1 Introduction
The purpose of this document is to instruct what troubleshooting data is to be collected and enclosed in a Customer Service Request (CSR) in case a problem is experienced with the Ericsson Centralized User Database (CUDB).
1.1 Revision Information
Rev. A
Rev. B
Rev. C
Rev. D
Rev. E
Rev. F
Rev. GOther than editorial changes, this document has been revised as follows:
- Updated Ericsson personnel information.
1.2 Related Information
Definition and explanation of acronyms and terminology, trademark information, and typographic conventions can be found in the following documents:
- CUDB Glossary of Terms and Acronyms, Reference [1]
- Trademark Information, Reference [2]
- Typographic Conventions, Reference [3]
1.3 Prerequisites
This section describes the prerequisites for performing the data collection procedure.
1.3.1 Documents
Before starting this procedure, ensure that the following information or documents are available:
- This document.
- CUDB Troubleshooting Guide, Reference [4] and CUDB Node Logging Events, Reference [5].
- All the documents referenced in the procedures below and listed in the References section.
1.3.2 Conditions
Before starting the data collection procedure, ensure that the following conditions are met:
- The CUDB, database cluster, and BSP 8100 usernames and passwords are available.
- Log in to the CUDB node Command Line Interface (CLI). Refer to the CUDB CLI section of CUDB System Administrator Guide, Reference [6] for information.
- Log in to the blade or Virtual Machine (VM) of the CUDB node (see Section 1.3.2.2 for more information).
- Obtain the local and global Data Store (DS) and DS Unit Group (DSG) ID allocation (see Section 1.3.2.3 for more information).
- Obtain the global DSG ID for channel replication (see Section 1.3.2.4 for more information).

Work instructions =>
1. Answer these questions about the CUDB data collection passage above, one line each:
(a) What is to be collected and enclosed in a Customer Service Request when a problem is experienced with the CUDB?
(b) Which section of which document should be consulted for logging in to the CUDB node Command Line Interface?
(c) Which section gives more information on obtaining the global DSG ID for channel replication?
2. Continue the CUDB data collection passage above, starting right after its final bullet on the global DSG ID for channel replication.

Provided material =>
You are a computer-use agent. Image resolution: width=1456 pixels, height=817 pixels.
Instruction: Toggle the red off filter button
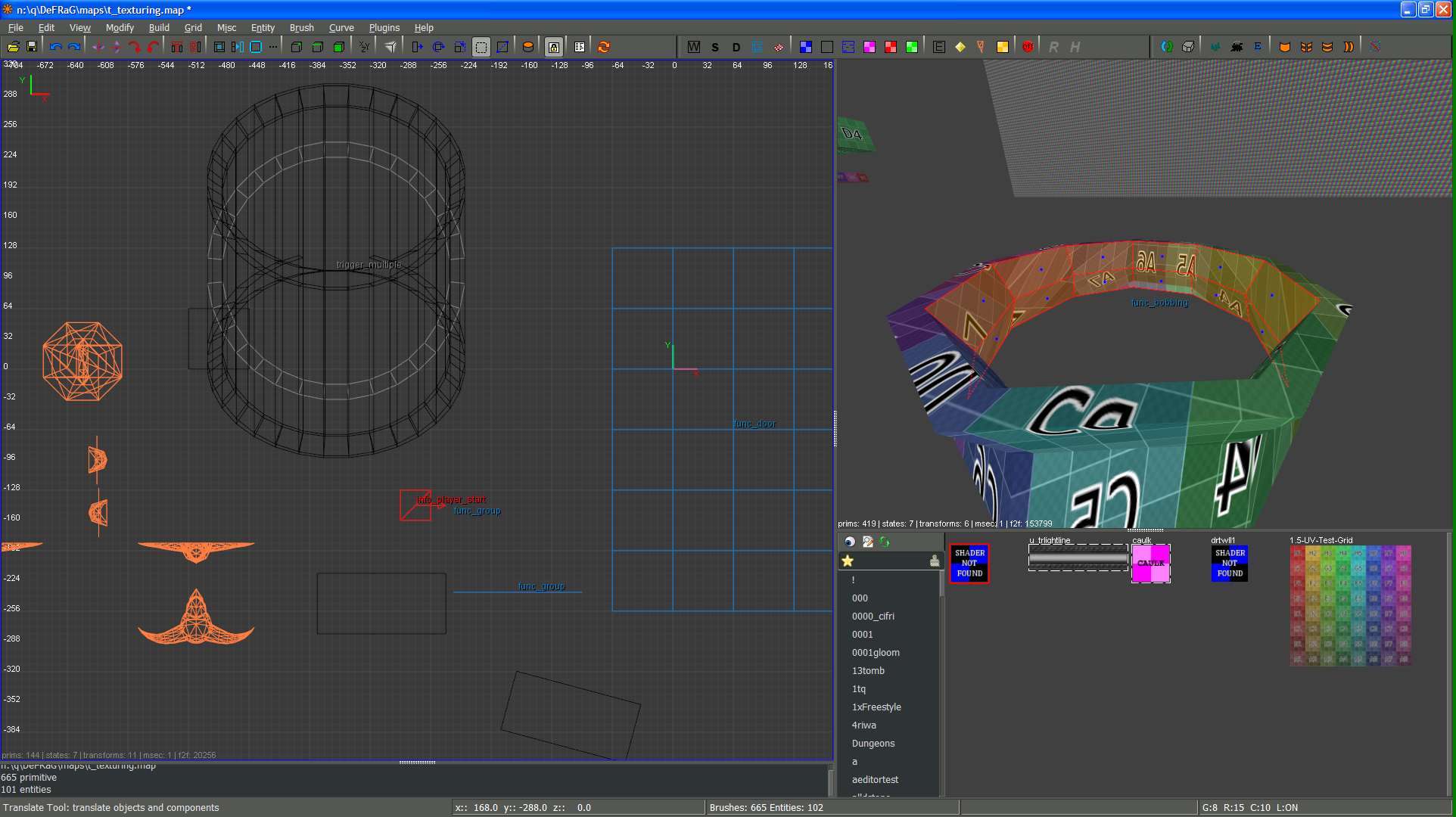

Responses to the exercise =>
1.
(a) Troubleshooting data.
(b) The CUDB CLI section of CUDB System Administrator Guide, Reference [6].
(c) Section 1.3.2.4.

2.
- For CUDB systems deployed on native BSP 8100, refer to the "Ericsson Command-Line Interface User Guide" document in the BSP 8100 CPI for more information.
The below sections describe how to establish the connections and fetch the required information listed above.
1.3.2.1 Naming Conventions
Several instructions in this document require the execution of a command manually. In such cases, the CUDB prompt is indicated as follows:
CUDB<node_id> SC_2_x#
In the above output, <node_id> represents the ID of the node to update, while SC_2_<x> represents the active System Controller (SC).
- Note:
- Use the cudbHaState command as shown below to check the active controller for COM:
CUDB<node_id> SC_2_<x># cudbHaState | grep COM | grep ACTIVE
The output of the command must look similar to the below example:
CUDB<node_id> SC_2_<x># cudbHaState | grep COM | grep ACTIVE
COM is assigned as ACTIVE in controller SC-2
1.3.2.2 Connecting to the Blade or VM of the CUDB Node
For CUDB systems deployed on native BSP 8100, connection to the GEP3 or GEP5 boards is available either through serial connection, or through the CUDB CLI. For CUDB systems deployed on a cloud infrastructure, connection to the VMs is available only through CUDB CLI.
Connecting from an External Server with Serial Connection
Perform the following procedure to log in to a GEP3 or GEP5 board of the CUDB node through serial connection:
- Take note of the following default serial
port parameters:
- Baud rate: 115200.
- Data bits: 8.
- Parity: None.
- Stop bits: 1.
- Flow control: None.
- Log in to the GEP3 or GEP5 board. After a successful login, the prompt of the CUDB node is displayed.
Connecting through the CUDB CLI
Perform the following procedure to log in to the blade or VM of the CUDB node through the CUDB CLI:
- Log in to the CUDB CLI as described in the CUDB CLI section of CUDB System Administrator Guide, Reference [6].
- Establish an SSH connection to the blade or VM as follows:
1.3.2.3 Obtaining Local and Global DS and DSG ID Allocation
Perform the following steps to obtain the local and global DS-DSG ID allocation:
- Log in to the node for which the local and global mapping is determined.
- Execute the following command:
CUDB<node_id> SC_2_x# cudbManageStore -a -o status
The output of the command must be as follows:
CUDB<node_id> SC_2_x# cudbManageStore -a -o status
cudbManageStore stores to process: pl ds1 (in dsgroup1)
ds2 (in dsgroup2) ds3 (in dsgroup3) ds4 (in dsgroup4)
ds5 (in dsgroup5) ds6 (in dsgroup6) ds7 (in dsgroup7)
ds8 (in dsgroup8).
Store pl in dsgroup 0 is alive and reporting status ACTIVE(2).
Store ds1 in dsgroup 1 is alive and reporting status ACTIVE(2).
Store ds2 in dsgroup 2 is alive and reporting status ACTIVE(2).
Store ds3 in dsgroup 3 is alive and reporting status ACTIVE(2).
Store ds4 in dsgroup 4 is alive and reporting status ACTIVE(2).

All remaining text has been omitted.